(This report was voiced by Parke Brewer)
U.S. Alpine Skier Picabo Street looks to return to prominence at the 2002 Winter Olympics in Salt Lake City after recovering from two bad knee injuries: a torn right anterior cruciate ligament and shredded left femur, that she suffered one month after winning the 1998 Olympic super giant slalom gold medal.
Picabo Street has been skiing since she was five years old and has put together an incomparable medal-winning career. But at the Winter Olympics, Street will be in a position that she has never faced before: that of an underdog.
Street joined the U.S. Ski Team in 1988 and has become the face of women's skiing in America. But after tearing a knee ligament, Street missed two years of World Cup competition. Rehabilitation and her competitive drive make Street not only healthy, but in good enough shape, physically, to compete at the Olympics.
"My health is good actually, really good. I've got some imbalances that I am still working on, soft tissue-wise, to get totally ready to go," she says. "But I am really strong, and the stronger I get the safer I feel, if you will, on my skis. I feel like I can take more risks. It's all about balance and we [I] have it. I feel really balanced right now. That's a place I used to get when I was really dominant."
Picabo Street is the only American, male or female, to win the World Cup downhill crown. As a matter of fact, she won it twice, in 1995 and '96. Street dominated the World Cup during the 1995-96 season as she won six straight races.
Street also has an unparalleled medal collection. In addition to the 1998 gold medal in Nagano, Street won gold in the downhill and bronze in the super giant slalom at the 1996 World Championships in Spain. She also won the silver medal in the downhill at the 1994 Olympics and the combined event, downhill and slalom, at the 1993 World Championships in Japan.
Those races were great for Street, but she could not pass up the chance to compete in the final race of her career at the Olympics, at home, in America.
"I definitely would not have gone through what I went through as rigorously. So, I would have done the therapy part but not with as much excitement on board as I did knowing that it was for the Olympics and to have it to be in my backyard," she says. " It is beyond a dream come true, it is one of those dreams you never had. Here I am presented with the chance of a lifetime. And so whatever happens here, it is going to be wonderful."
Picabo Street did not get the chance to carry the U.S. flag at the 1998 Olympics because she was recovering from an injury. This year, however, carrying the U.S. flag into Rice-Eccles Stadium, is one of her main desires.
"I think being a good person and working hard and hopefully having success on my skis will help with it, but I want to carry the flag in the opening ceremonies," says Picabo. " It would be a really great chance to show my patriotism. That would be the cherry on top of a really amazing career."
The U.S. flagbearer is selected by fellow-Olympic team athletes.
The long, painful rehabilitation that Street endured led her to conclude that she does not think that she will be in contention for a medal at what will be her final Olympic appearance. However, Picabo said she would be just as happy rooting on her teammates in Salt Lake City as she was when she won gold in Nagano.
But if her fifth and sixth place finishes at the World Cup races November 29 and 30 in Canada, at Lake Louise, Alberta are any indication, Street might not be that far away from getting back up to the medal stand.
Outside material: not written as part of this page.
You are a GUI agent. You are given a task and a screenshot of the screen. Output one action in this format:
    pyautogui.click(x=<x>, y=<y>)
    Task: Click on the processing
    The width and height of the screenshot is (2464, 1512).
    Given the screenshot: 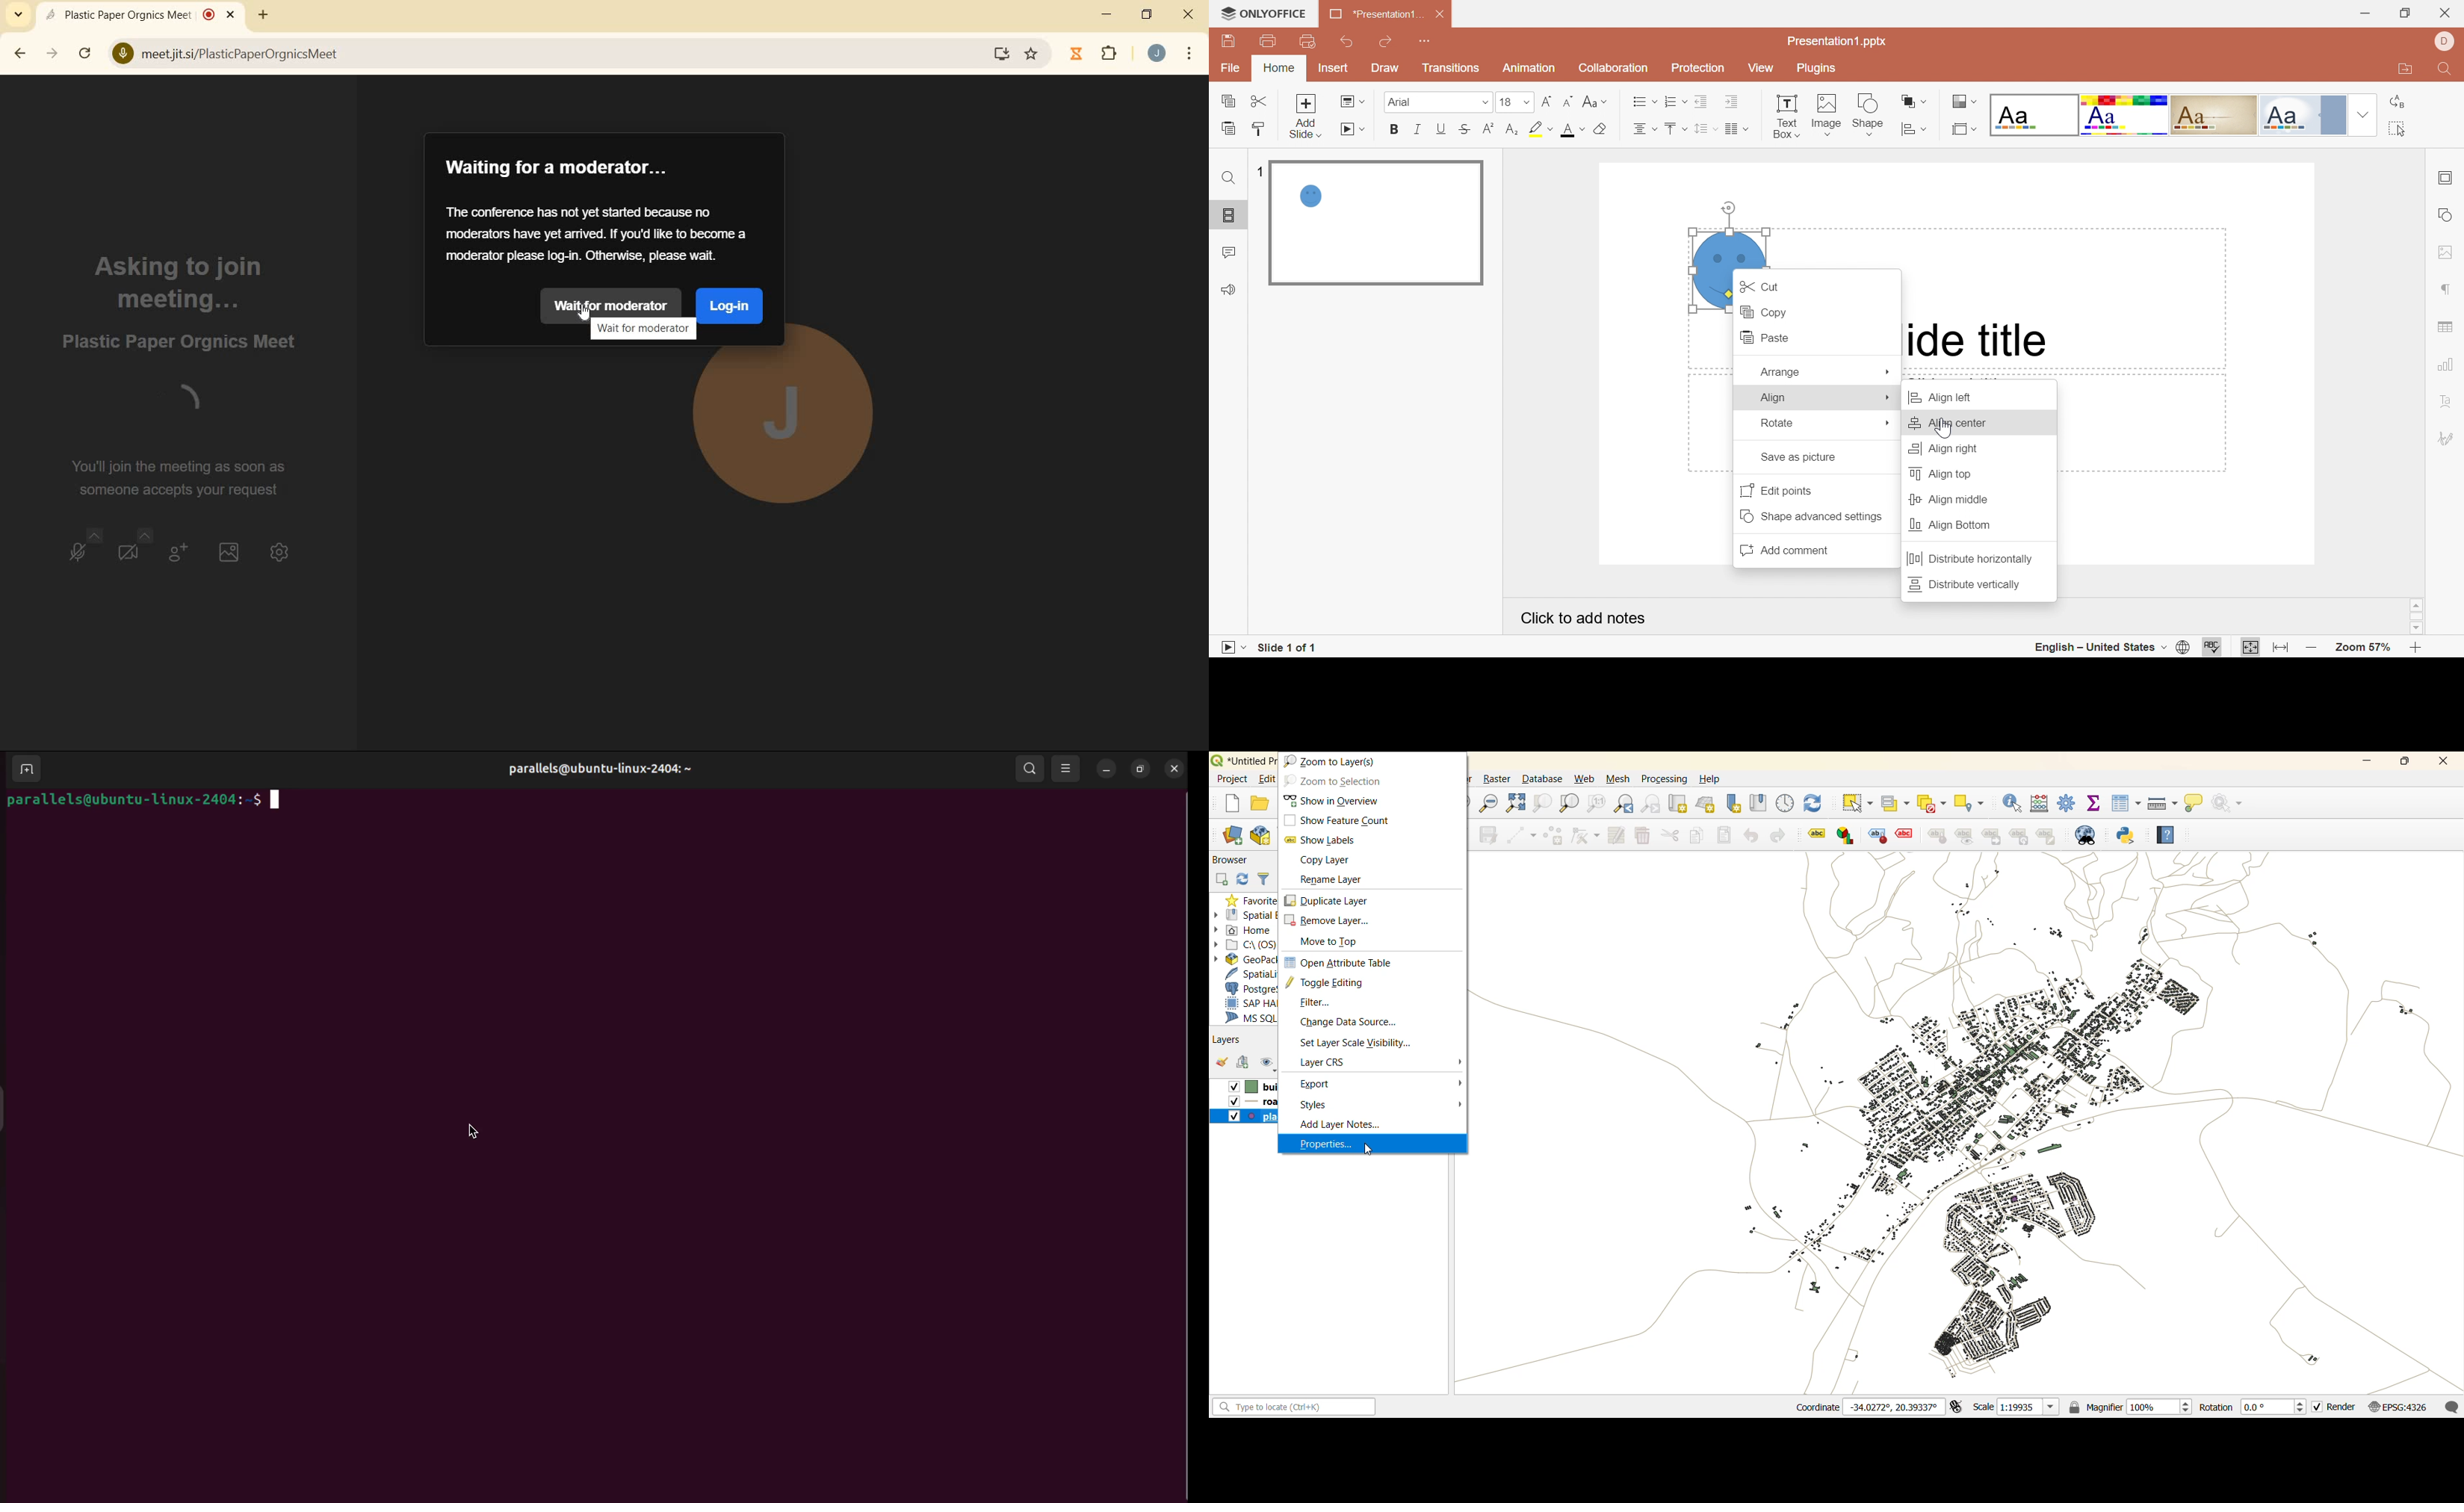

And, those were her first races of the season. Once Street completes her training in Europe and America, she could be that much more dangerous.
Street's first competition to decide whether she will be chosen for the U.S. Olympic team are the downhill races January 11 and 12 in Saalbach, Austria. Her final competition will be January 26 in Cortina, Italy. The Olympic team will be announced on either January 27 or 28.
At the 1998 Olympics, Street was the only member of the U.S. Alpine skiing team to win a medal. Four years later, she is in the fight of her life to make the team. Who could have imagined that? Nobody. And that is why Street is so determined to show that she can beat the odds, and she can thrive whether she is the favorite or the underdog.
"If I win a medal, it'll be almost too much to ask. I'll be paranoid about what I have to do for the rest of my life to feel as though I've earned it," she says.
Street idolizes track star Marion Jones, one of the top performers in the Sydney Olympics, for what she did as an athlete and as a woman.
I tend to identify with athletes that put a big feat out there and then accomplish it. They kind of tell the world what they are going to do and then go ahead and do it.
After suffering the devastating knee injury, which would lead some athletes to get frustrated and retire, Picabo Street set out to make the U.S. Olympic team and she is giving everything that she has to make that lofty goal, a reality.